There is no reliable way of predicting which will be better and for how long that advantage might last.

ALL carriers change how they do things from time to time and some of them do it on the fly depending on how much bandwidth is required per channel.
 
Does OTA actually look better than cable? I know cable and sat compress signals and actually to me, it is a little more crisp looking when I'm using OTA.

I'm running a fairly unique setup for cable and OTA on an Amiko A3 satellite receiver using 2 different HDhomerun tuners. Unlike with a Comcast Xfinity STB I can see datarates, compression and all sorts of goodies. I also get to compare the visual output on the exact same device rather than using 2 different tuners/decoders.

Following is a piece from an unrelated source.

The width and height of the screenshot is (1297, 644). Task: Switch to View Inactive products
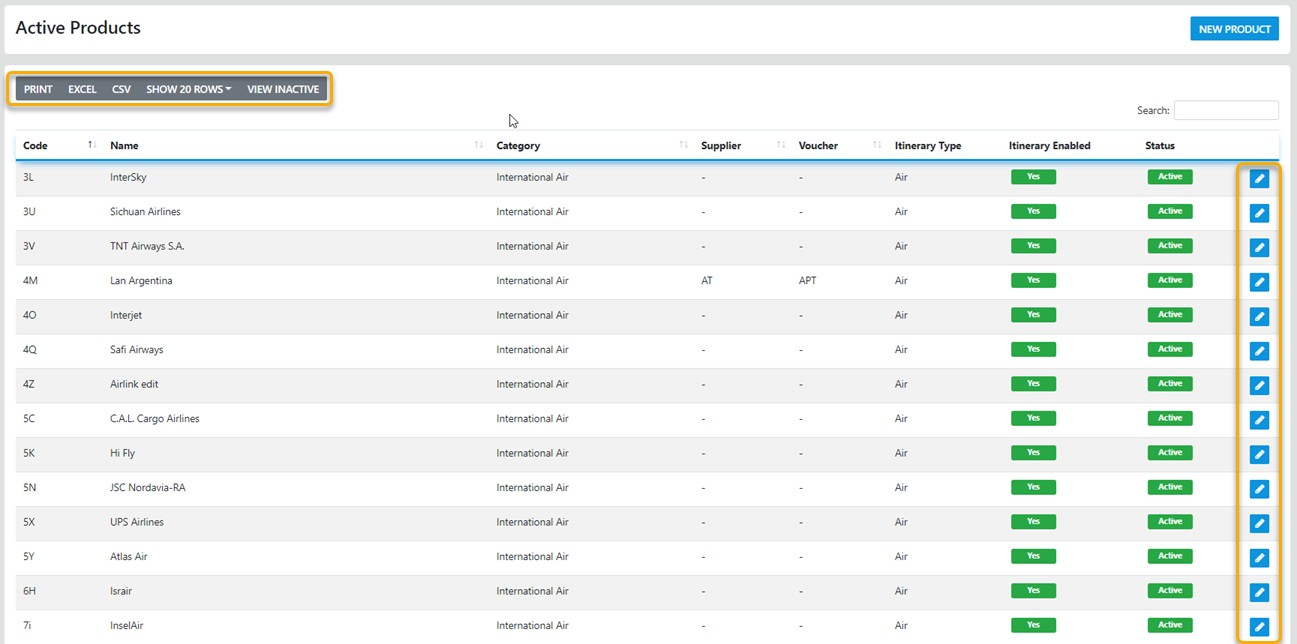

I haven't done an exact analysis of the Xfinity vs the OTA to say for sure that Comcast isn't messing with it but it appears that they are passing the OTA stream directly at least with the major networks. Bitrates and overall profiles appear to be the same whether it is the Xfinity OTA version or the actual OTA version. One of the OTA's (KMSP 9.1) causes some issues due to something odd KMSP did awhile back. This occurs with both the Xfinity and OTA sources. I've got no reason to believe that Xfinity is doing anything to the OTA signals. Both Xfinity locals and the OTA sources "look" the same when watching.

I do know a long time ago Comcast did mess with at least some of the OTA's here. There was one that I know for a fact was 480 yet from Comcast it reported back 1080i. They were upconverting it for some reason. In other markets they very well could be transcoding and compressing the OTA's. The satellite operators do this so I see no reason why cable operators wouldn't do the same especially if they are short on capacity.

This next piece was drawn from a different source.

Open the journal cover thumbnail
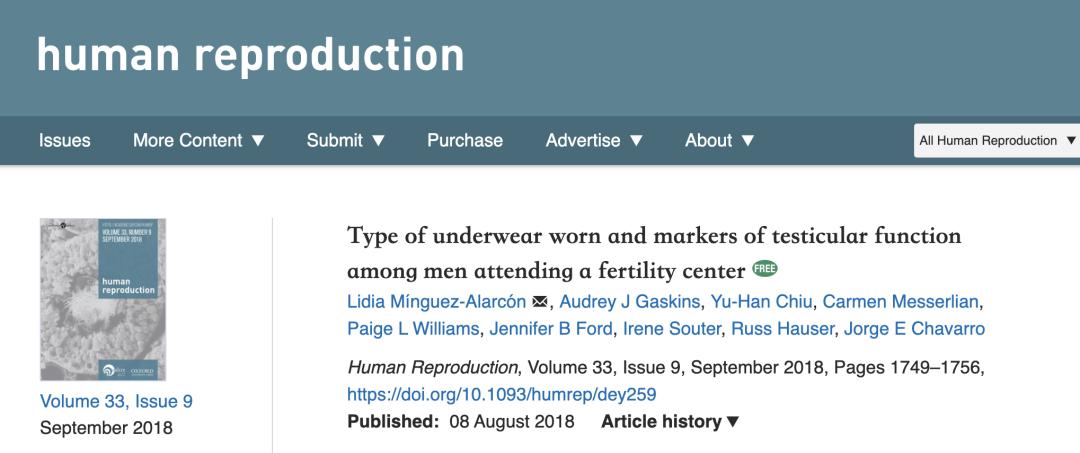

I know cable and sat compress signals and actually to me, it is a little more crisp looking when I'm using OTA.

Chances are that your cable is coming in using their STB and your OTA comes in using your TV's actual tuner. These are two different devices that will decode MPEG in different ways. One might smooth a picture differently or provide a "warmer" color profile. Even with an identical input source two devices can output a noticeably different picture on the same monitor. It comes down to personal preference as to which is "better" looking. This of course assumes the same input source. This is part of what is nice for me having everything decoded and output by a single unit: everything is processed the same so it is easy to spot variations.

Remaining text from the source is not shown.